Data provided START

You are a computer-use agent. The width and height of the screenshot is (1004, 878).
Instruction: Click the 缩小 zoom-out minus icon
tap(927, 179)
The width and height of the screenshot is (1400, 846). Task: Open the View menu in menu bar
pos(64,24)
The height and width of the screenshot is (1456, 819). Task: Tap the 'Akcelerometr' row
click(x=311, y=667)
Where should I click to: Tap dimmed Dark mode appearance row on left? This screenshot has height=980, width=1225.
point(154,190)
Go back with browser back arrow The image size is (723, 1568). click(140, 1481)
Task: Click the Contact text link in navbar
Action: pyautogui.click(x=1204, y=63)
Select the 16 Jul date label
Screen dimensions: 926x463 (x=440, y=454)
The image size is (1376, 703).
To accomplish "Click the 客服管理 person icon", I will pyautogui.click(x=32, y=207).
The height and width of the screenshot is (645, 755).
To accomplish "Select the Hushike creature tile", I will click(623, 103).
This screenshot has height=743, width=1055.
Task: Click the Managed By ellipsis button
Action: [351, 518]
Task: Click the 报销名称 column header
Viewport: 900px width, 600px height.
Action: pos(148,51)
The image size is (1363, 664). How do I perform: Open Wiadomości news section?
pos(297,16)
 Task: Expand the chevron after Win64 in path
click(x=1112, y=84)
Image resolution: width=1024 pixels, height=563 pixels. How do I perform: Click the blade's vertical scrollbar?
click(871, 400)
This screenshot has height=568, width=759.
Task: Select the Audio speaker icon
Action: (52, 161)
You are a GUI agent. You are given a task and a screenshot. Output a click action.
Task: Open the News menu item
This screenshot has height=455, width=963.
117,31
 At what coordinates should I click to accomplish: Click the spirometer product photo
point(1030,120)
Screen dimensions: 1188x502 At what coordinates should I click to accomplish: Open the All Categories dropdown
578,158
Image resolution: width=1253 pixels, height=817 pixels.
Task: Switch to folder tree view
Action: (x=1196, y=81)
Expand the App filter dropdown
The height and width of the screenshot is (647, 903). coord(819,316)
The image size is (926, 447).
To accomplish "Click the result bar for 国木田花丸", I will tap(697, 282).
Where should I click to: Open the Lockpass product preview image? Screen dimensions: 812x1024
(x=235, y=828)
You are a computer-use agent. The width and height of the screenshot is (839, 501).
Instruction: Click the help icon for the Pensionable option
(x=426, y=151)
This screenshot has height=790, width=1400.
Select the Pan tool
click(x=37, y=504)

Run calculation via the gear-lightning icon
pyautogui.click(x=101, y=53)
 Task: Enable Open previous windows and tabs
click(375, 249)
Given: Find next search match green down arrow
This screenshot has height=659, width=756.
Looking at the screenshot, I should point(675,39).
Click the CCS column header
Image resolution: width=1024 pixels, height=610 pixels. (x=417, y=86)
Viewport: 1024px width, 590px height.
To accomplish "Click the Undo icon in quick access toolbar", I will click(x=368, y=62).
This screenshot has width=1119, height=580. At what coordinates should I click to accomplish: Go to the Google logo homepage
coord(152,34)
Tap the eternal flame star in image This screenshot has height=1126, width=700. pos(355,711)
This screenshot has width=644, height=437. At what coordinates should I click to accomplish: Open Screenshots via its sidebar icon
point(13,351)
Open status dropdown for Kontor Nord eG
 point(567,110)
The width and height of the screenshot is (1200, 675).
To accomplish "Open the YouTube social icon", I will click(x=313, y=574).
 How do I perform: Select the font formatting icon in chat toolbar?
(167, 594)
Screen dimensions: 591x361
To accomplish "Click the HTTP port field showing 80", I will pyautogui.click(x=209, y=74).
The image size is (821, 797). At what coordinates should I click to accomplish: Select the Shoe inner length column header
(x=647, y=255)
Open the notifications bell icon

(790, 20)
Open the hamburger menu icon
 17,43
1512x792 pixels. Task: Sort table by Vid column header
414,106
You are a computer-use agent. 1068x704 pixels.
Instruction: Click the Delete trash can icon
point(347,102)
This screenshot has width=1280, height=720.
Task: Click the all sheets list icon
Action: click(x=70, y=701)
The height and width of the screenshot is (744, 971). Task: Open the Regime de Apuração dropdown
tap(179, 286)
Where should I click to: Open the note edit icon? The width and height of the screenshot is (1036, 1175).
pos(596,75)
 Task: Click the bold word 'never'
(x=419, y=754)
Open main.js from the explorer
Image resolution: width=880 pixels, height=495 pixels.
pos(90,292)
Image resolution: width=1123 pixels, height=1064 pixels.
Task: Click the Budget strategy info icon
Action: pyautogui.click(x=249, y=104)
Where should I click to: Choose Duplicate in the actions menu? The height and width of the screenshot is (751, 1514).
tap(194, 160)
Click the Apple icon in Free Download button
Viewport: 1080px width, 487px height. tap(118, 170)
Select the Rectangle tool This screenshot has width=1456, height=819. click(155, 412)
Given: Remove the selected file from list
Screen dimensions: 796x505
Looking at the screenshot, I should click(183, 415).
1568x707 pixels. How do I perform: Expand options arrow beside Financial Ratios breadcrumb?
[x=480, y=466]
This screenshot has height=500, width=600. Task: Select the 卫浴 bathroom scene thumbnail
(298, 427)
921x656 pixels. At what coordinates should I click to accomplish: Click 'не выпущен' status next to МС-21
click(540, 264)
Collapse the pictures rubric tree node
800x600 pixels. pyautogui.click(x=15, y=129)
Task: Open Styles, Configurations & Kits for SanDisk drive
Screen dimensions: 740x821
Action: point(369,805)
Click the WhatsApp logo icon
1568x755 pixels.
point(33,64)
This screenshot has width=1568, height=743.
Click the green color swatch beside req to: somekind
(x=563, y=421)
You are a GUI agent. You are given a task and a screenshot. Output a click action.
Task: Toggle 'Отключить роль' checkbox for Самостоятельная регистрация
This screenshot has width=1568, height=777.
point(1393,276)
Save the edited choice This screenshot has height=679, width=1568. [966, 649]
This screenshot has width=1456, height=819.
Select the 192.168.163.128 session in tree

Data provided END

» What the task requires: Once the line with "At what coordinates should I click to accomplish: Click the" is found in the records above, print exactly that line and every line after it through the line with "is (839, 501).".

» Your solution:
 At what coordinates should I click to accomplish: Click the spirometer product photo
point(1030,120)
Screen dimensions: 1188x502 At what coordinates should I click to accomplish: Open the All Categories dropdown
578,158
Image resolution: width=1253 pixels, height=817 pixels.
Task: Switch to folder tree view
Action: (x=1196, y=81)
Expand the App filter dropdown
The height and width of the screenshot is (647, 903). coord(819,316)
The image size is (926, 447).
To accomplish "Click the result bar for 国木田花丸", I will tap(697, 282).
Where should I click to: Open the Lockpass product preview image? Screen dimensions: 812x1024
(x=235, y=828)
You are a computer-use agent. The width and height of the screenshot is (839, 501).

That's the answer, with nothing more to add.